Clustering of metaproteomic samples using \(SI_{N}\) of MCL-clustered protein groups. A Heatmap and dendrogram of unsupervised hierarchical clustering of metaproteomic samples using \(SI_{N}\) of MCL-clustered protein groups. Rows and columns represent MCL-clustered protein groups and samples, respectively. B PCA of metaproteomic samples using \(SI_{N}\) of MCL-clustered protein groups. Sample name with and without asterisk indicates littermates of mother mouse 207H and 189C, respectively

In addition, to evaluate the effectiveness of metaSpectraST as a metaproteomic workflow, we tested the same workflow with a metaproteomic data set of ocean microbiomes published by Mikan and colleagues in 2020 [59]. The microbiome samples were collected at two different sites from western Arctic Ocean (Bering Strait and Chukchi Sea). Samples were subjected to 10-day shipboard incubation with or without organic material input, referred to as OM group and control group, respectively, to characterize microbial responses of the ocean microbiome to the simulated algal bloom. Without a protein sequence database and peptide identification, metaSpectraST successfully profiled metaproteomes of the ocean microbial communities (Supplementary Fig. S5). Samples collected from Bering Strait and Chukchi Sea formed two different clades at the top hierarchical level, while all biological replicates were clustered together at the lowest hierarchical level displaying the highest similarity to each other. The two initial Bering Strait samples were in the same cluster of Chukchi Sea samples, but after incubation started Bering Strait samples (both OM and control group) diverged to form a new cluster with distinctive proteome changes. This indicated that the incubation process remodeled microbiomes of Bering Strait samples more than that of Chukchi Sea samples. Within each of the two clusters of sampling sites, the OM group was clearly separated from the control group, exhibiting different metaproteome profiles. The organic material input extensively changed the metaproteomes of the samples over time as samples from the OM group showed high dissimilarities at day 6 and day 10 while samples from the control group showed less divergence. These results obtained by metaSpectraST are in accordance with the original findings by metagenomics and conventional metaproteomics analysis, suggesting that metaSpectraST is also effective in other microbiome systems.

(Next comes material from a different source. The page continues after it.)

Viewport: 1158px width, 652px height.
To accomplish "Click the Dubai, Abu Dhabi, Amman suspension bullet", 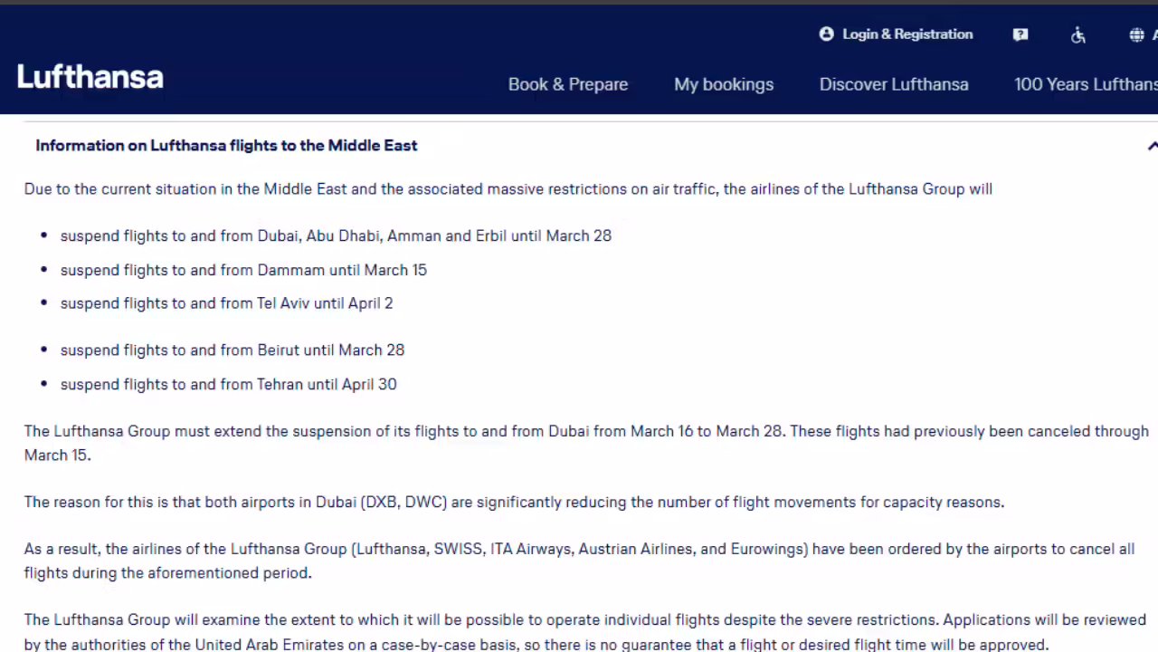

Integrating multiple identification methods with consensus spectra

One important advantage of metaSpectraST is that replicate spectra are grouped and can be identified as a whole, rather than in isolation. First, the consensus spectra can be generated from their constituent replicate spectra, such that the resulting consensus spectra are usually of higher quality than their replicate spectra and hence has a higher chance to be identified. Second, with the assumption that all replicate spectra should stem from the same peptide ion [17,18,19,20], one can correct errors by suitably reconciling conflicting identifications among replicates. In this study, multiple identification methods were applied to both the consensus spectra and their constituent replicate spectra to maximize the identification rate. We employed three different identification methods: database search against the metagenome-derived protein database, open modification search against all bacterial protein sequences in UniProt (database independent from metagenomic sequencing and taking more possibilities into consideration), and de novo sequencing. Then, we reconciled any conflicting identification of every cluster among the replicate spectra and the consensus spectrum by majority voting. Thus, to each spectrum cluster, we assigned a consensus peptide sequence, from which the functional or taxonomic information was derived.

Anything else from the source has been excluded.